Unsere beiden Länder setzen weiterhin ihre Anstrengungen im Kosovo fort. Die NATO-Operation KFOR, die unter dem Befehl eines französischen Generals steht, der 2004 einem deutschen General nachfolgte, wird im Jahr 2005, in dem die Verhandlungen über den künftigen Status des Kosovo beginnen sollen, eine entscheidende Rolle spielen.
Deutschland und Frankreich beabsichtigen, ihr bilaterale militärische Zusammenarbeit auszubauen, um die Weiterentwicklung des Europas der Verteidigung zu unterstützen. Der Austausch von Offizieranwärtern und Offizieren trägt zum Aufbau einer gemeinsamen Verteidigungskultur bei.
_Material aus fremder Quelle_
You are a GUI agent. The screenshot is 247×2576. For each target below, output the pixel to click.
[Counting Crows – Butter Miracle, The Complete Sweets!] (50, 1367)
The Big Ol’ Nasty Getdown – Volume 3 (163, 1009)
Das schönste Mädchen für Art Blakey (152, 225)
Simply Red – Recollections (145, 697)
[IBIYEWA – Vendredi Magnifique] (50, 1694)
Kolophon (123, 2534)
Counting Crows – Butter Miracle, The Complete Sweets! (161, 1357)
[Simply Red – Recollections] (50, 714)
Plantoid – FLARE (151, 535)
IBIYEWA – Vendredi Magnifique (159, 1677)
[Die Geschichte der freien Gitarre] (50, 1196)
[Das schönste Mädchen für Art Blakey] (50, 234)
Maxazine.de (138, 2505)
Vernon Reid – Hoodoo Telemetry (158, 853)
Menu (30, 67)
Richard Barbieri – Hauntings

Die gegenseitige Eingliederung von deutschen und französischen Offizieranwärtern in die militärische und akademische Ausbildung, aber auch die Teilnahme von zwei deutschen Piloten an der französisch-belgischen Ausbildung von Jetpiloten, tragen zu dieser Entwicklung bei.
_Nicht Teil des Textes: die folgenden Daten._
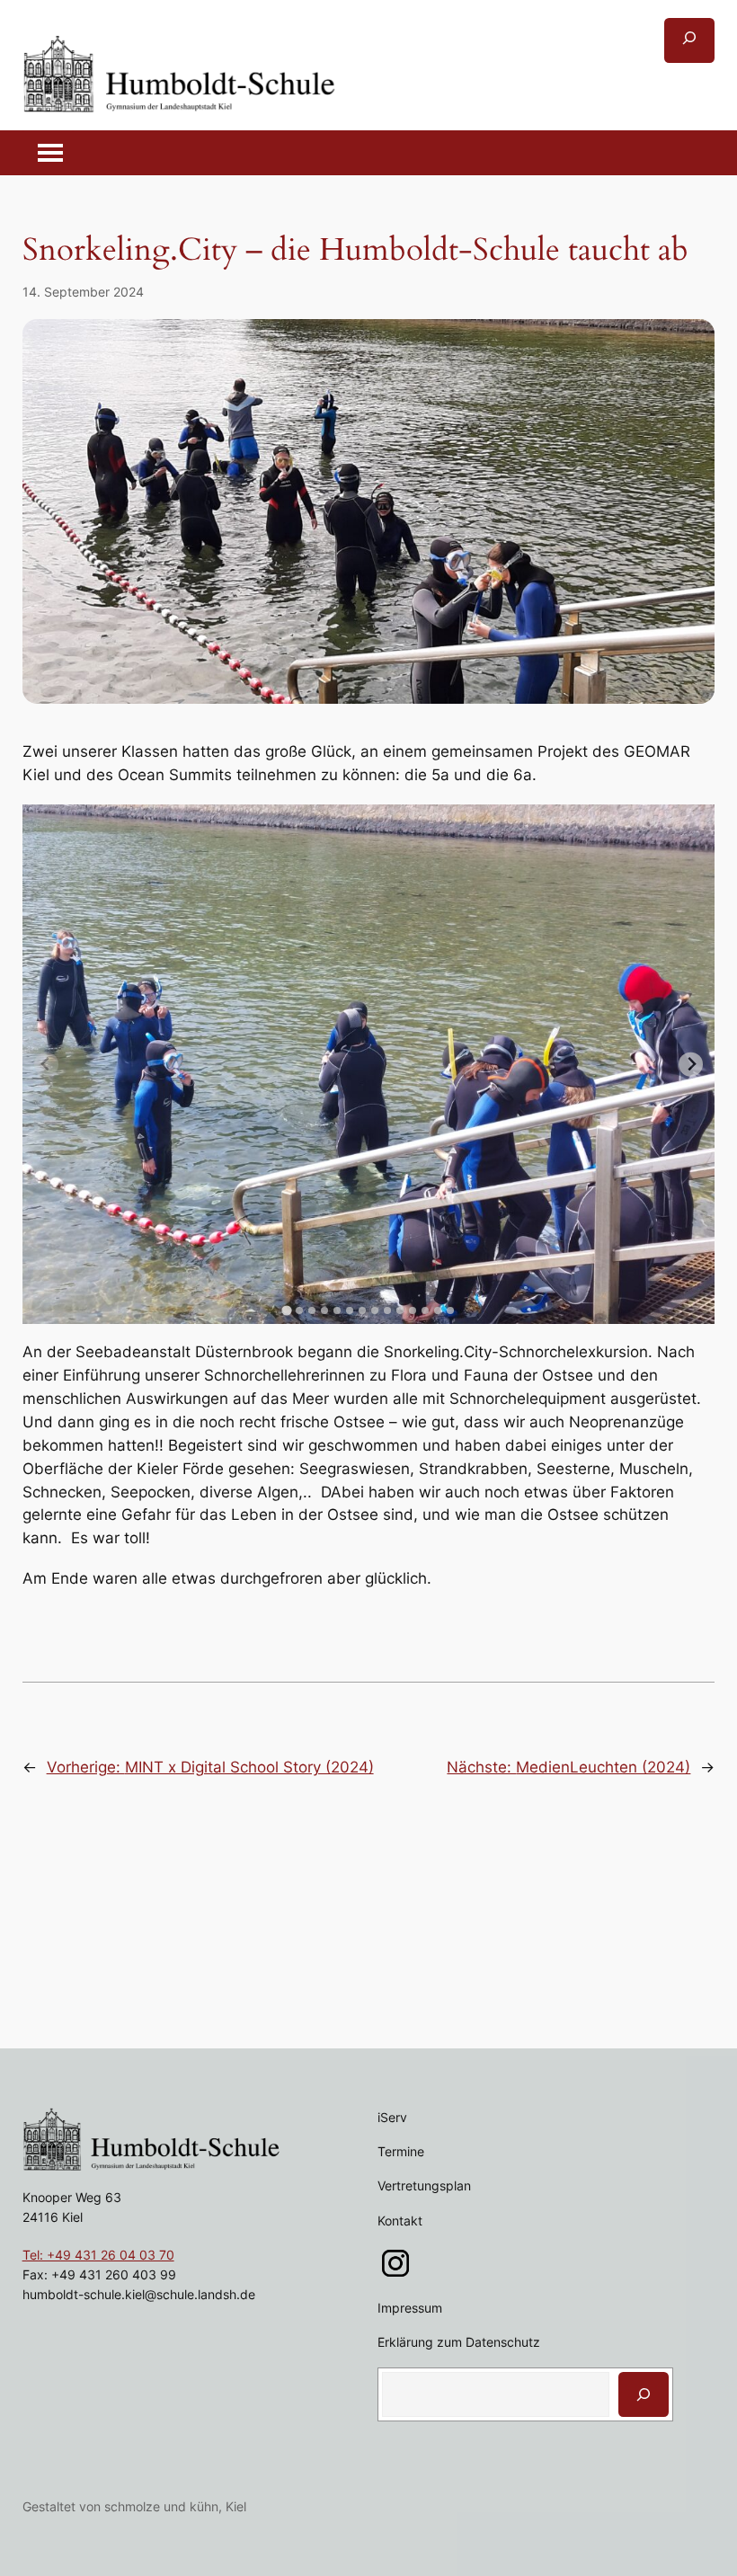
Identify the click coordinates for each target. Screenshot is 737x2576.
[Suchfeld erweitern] (689, 40)
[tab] (286, 1310)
Zugleich sind unsere beiden Länder bestrebt, die Modernisierung der multinationalen Streitkräfte, an denen sie beteiligt sind, zu beschleunigen. Die deutsch-französische Brigade wird die "vertiefte Integration" umsetzen und zu einem modernen Großverband mit sehr hoher Einsatzbereitschaft ausgebaut, der in der Lage sein wird, die anspruchsvollsten Einsätze für die Europäische Union und die NATO durchzuführen. Mit diesem Ziel haben das deutsche und das französische Heer die Leitlinien für die kommenden Jahre in einer "Gemeinsamen Vision für die Zukunft der deutsch-französischen Brigade" festgelegt. Neben ihrem Beitrag zum Projekt der Gefechtsverbände zur Krisenreaktion wird sich die Brigade gemeinsam mit dem Eurokorps im Jahr 2006 an der NATO Response Force (NRF) beteiligen.
Die Zusammenführung unserer militärischen Mittel wird zunehmend in die Beschaffung von gemeinsamen Ausrüstungen und die Zusammenlegung unserer Fähigkeiten münden. Unsere Länder begrüßen in dieser Hinsicht die Einführung des Kampfhubschraubers TIGER. In den Ausbildungsstätten von Luc (Frankreich) und Fassberg (Deutschland) werden bereits Fluglehrer und Mechaniker gemeinsam ausgebildet. Die Ausbildung der Piloten wird im September beginnen.
Im gleichen Geiste sind Deutschland und Frankreich übereingekommen, gemeinsam mit ihren interessierten Partnern alle Möglichkeiten einer europäischen Zusammenarbeit bei der im Jahr 2008 geplanten Einführung des militärischen Großraumtransportflugzeugs A 400M auszuloten. Es geht dabei sowohl um eine europäische Ausbildung als auch um europäische Logistik und die gemeinsame Nutzung der Transportflugzeuge. In diesem Rahmen verfolgen Deutschland und Frankreich weiter das Ziel, zeitgerecht eine gemeinsame Lufttransportstaffel aufzustellen. Unsere beiden Länder sind überein gekommen, ihre Überlegungen zur Gesamtheit dieser Fragen innerhalb der Gremien des deutsch-französischen Verteidigungs- und Sicherheitsrats zu intensivieren.
Mit dem Ziel, die Fähigkeiten der Europäischen Union zur Bedrohungsanalyse und zur Führung militärischer Operationen zu verbessern, beabsichtigen unsere Länder auch, ihre Zusammenarbeit zur gemeinsamen Bewältigung der strategischen Herausforderung der Nutzung des Weltraums fortzusetzen. Aus diesem Grund arbeiten wir am Verbund unserer nationalen raumgestützten Aufklärungsfähigkeiten, dem französischen System HELIOS II (optisch und Infrarot) und dem deutschen System SAR-Lupe (Radar). Der französische Satellit Helios II wurde erfolgreich am 18. Dezember 2004 in die Umlaufbahn gebracht. Der Start des ersten deutschen Satelliten SAR-Lupe ist für Anfang Februar 2006 vorgesehen. Die gemeinsame Nutzung des Verbundsystems soll Ende 2008 beginnen.